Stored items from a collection
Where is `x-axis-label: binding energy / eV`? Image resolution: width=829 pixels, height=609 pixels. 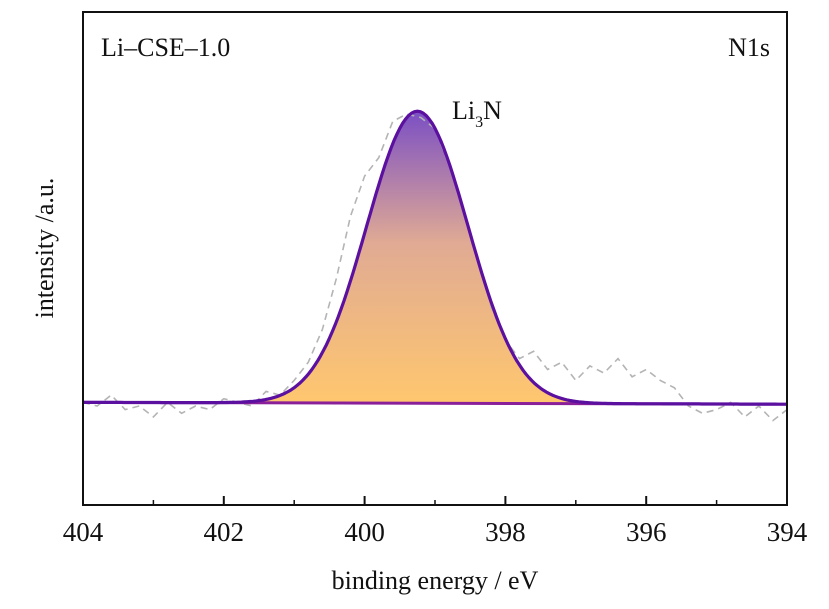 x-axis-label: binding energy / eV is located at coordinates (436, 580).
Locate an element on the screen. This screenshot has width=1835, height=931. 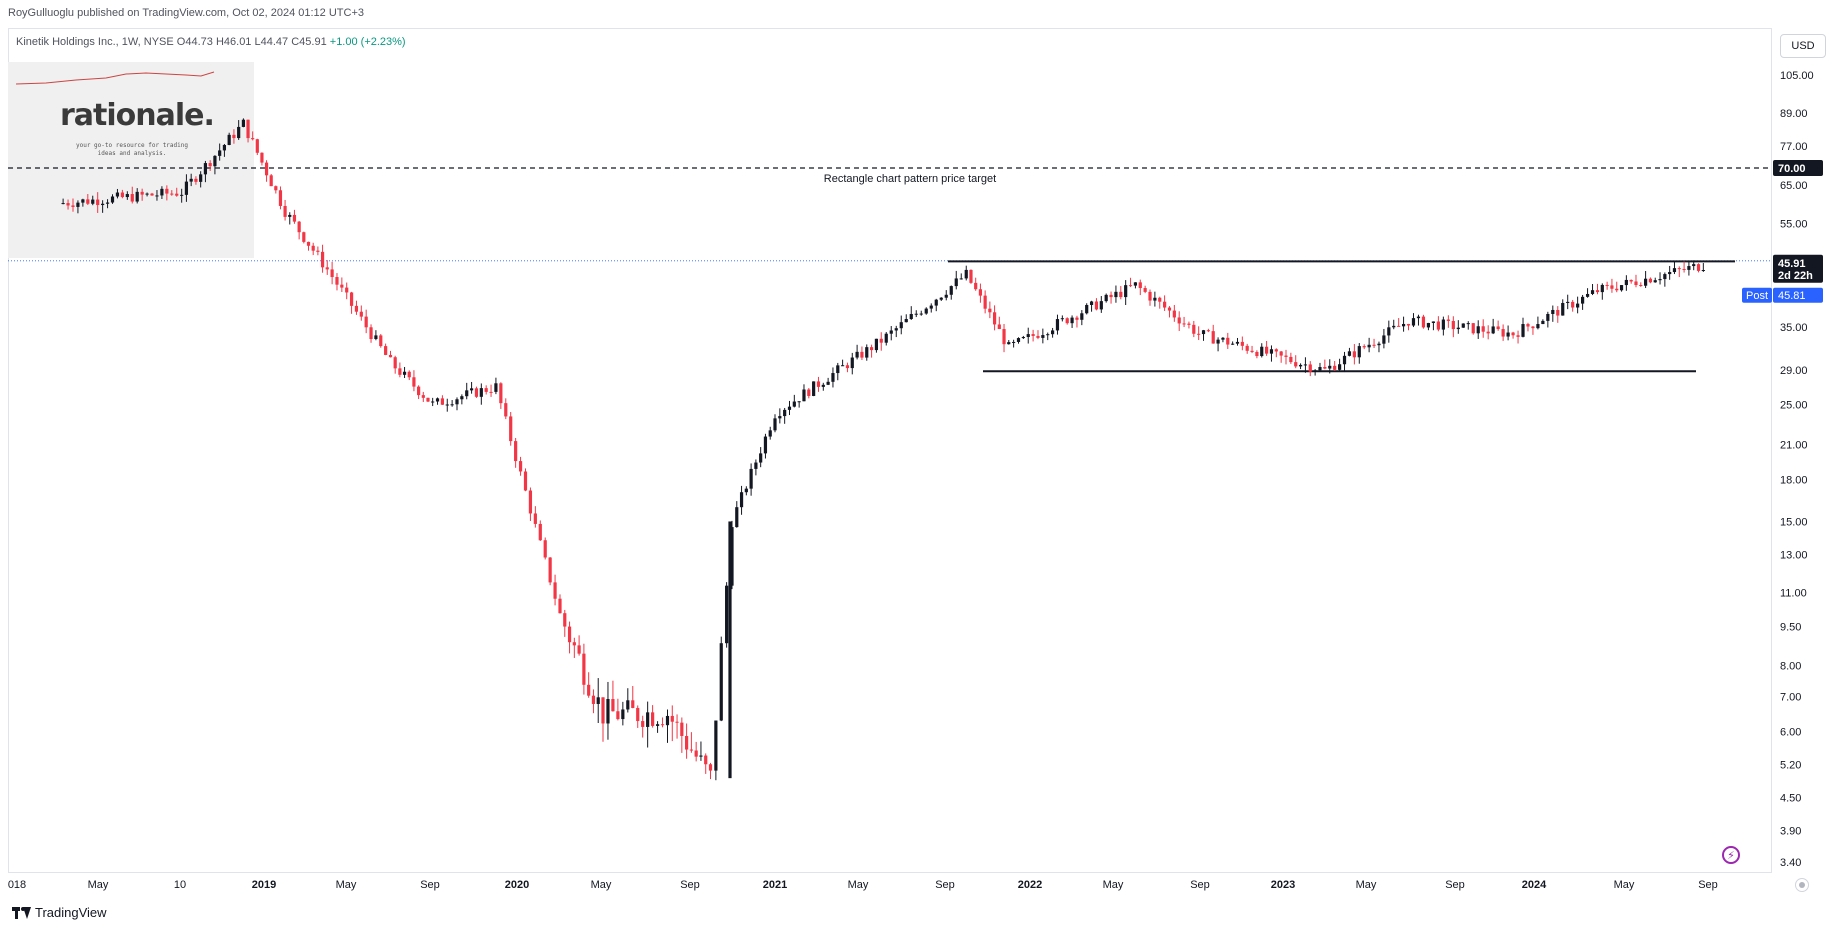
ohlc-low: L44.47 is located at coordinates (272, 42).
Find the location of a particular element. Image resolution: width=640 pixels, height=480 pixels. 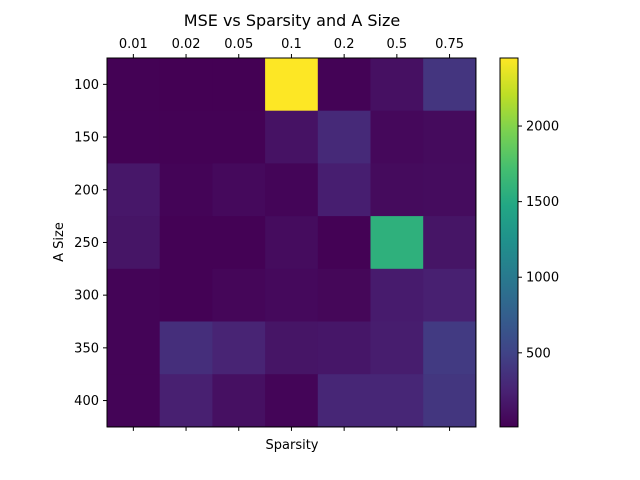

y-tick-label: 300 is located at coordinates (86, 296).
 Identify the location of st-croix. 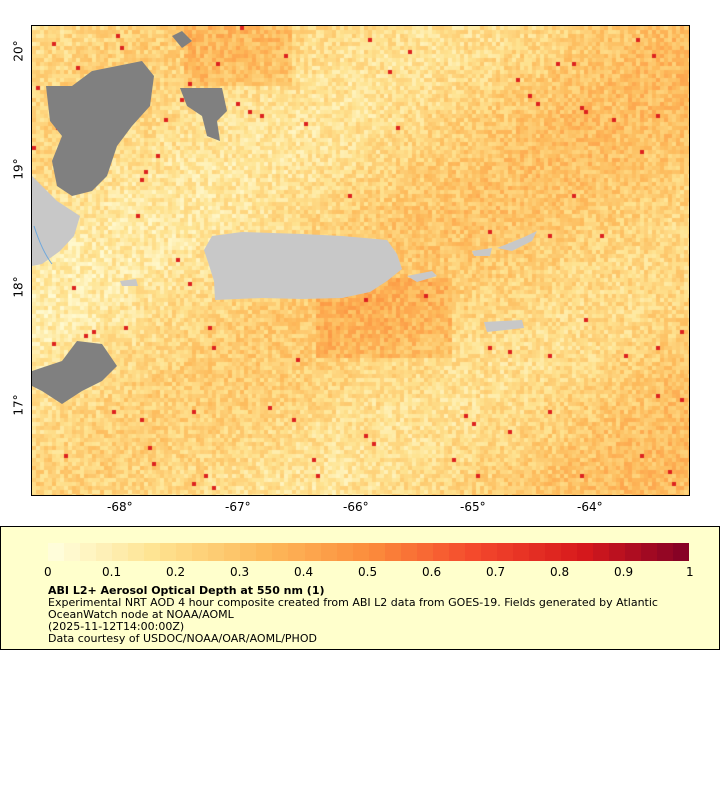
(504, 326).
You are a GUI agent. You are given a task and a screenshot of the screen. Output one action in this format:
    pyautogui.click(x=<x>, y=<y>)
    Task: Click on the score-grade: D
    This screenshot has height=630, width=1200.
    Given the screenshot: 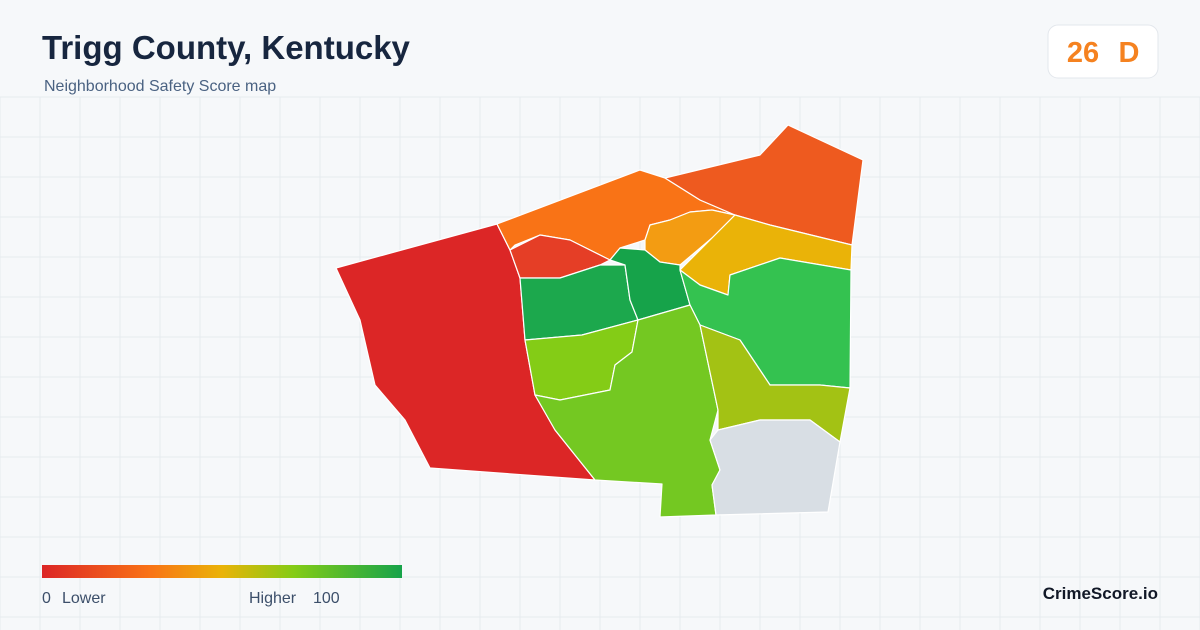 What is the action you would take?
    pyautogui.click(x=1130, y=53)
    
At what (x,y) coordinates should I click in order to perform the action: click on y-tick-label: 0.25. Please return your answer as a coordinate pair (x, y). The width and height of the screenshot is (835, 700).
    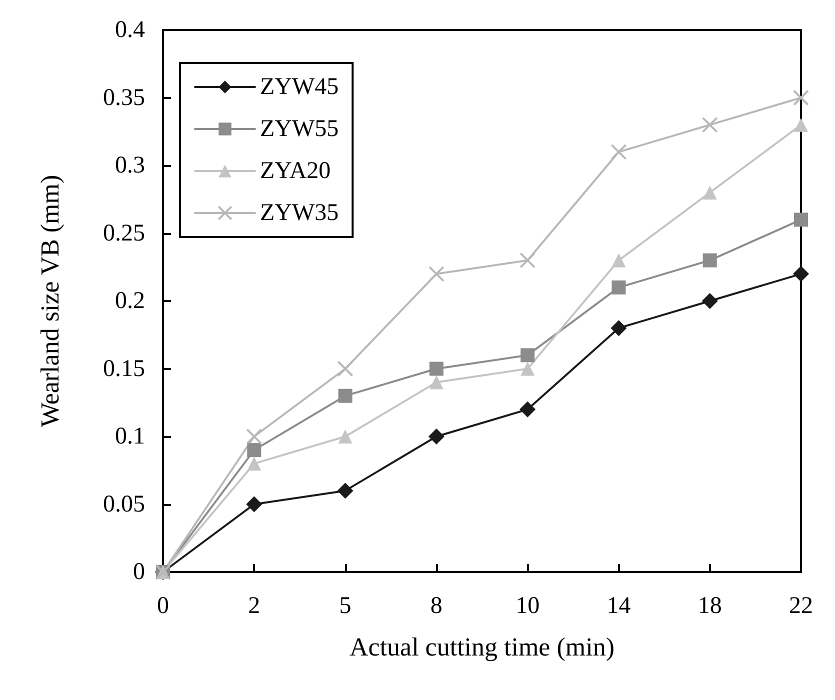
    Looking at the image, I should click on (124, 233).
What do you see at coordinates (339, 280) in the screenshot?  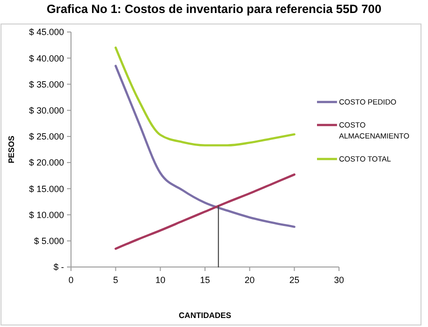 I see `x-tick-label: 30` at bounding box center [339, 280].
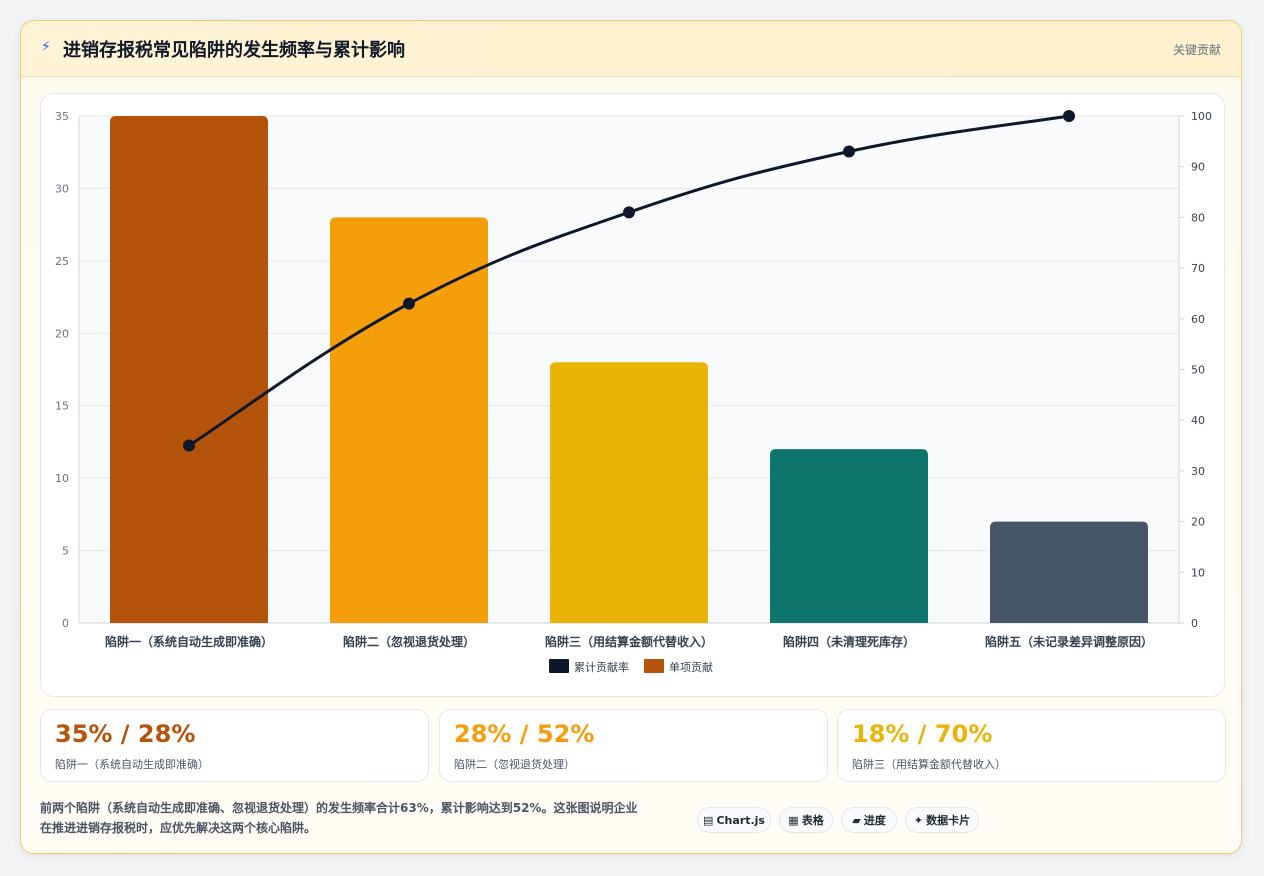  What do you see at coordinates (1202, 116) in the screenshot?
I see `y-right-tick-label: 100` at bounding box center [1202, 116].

JOB ITEM =>
Put everything in the listing from the line containing "You are a GUI" down to the line containing "This screenshot has height=630, width=1200." into a JSON list of strings, one string per line.

PROBLEM SOLUTION =>
[
  "You are a GUI agent. You are given a task and a screenshot of the screen. Output one action in this format:",
  "    pyautogui.click(x=<x>, y=<y>)",
  "    Task: Click on the score-grade: D",
  "    This screenshot has height=630, width=1200."
]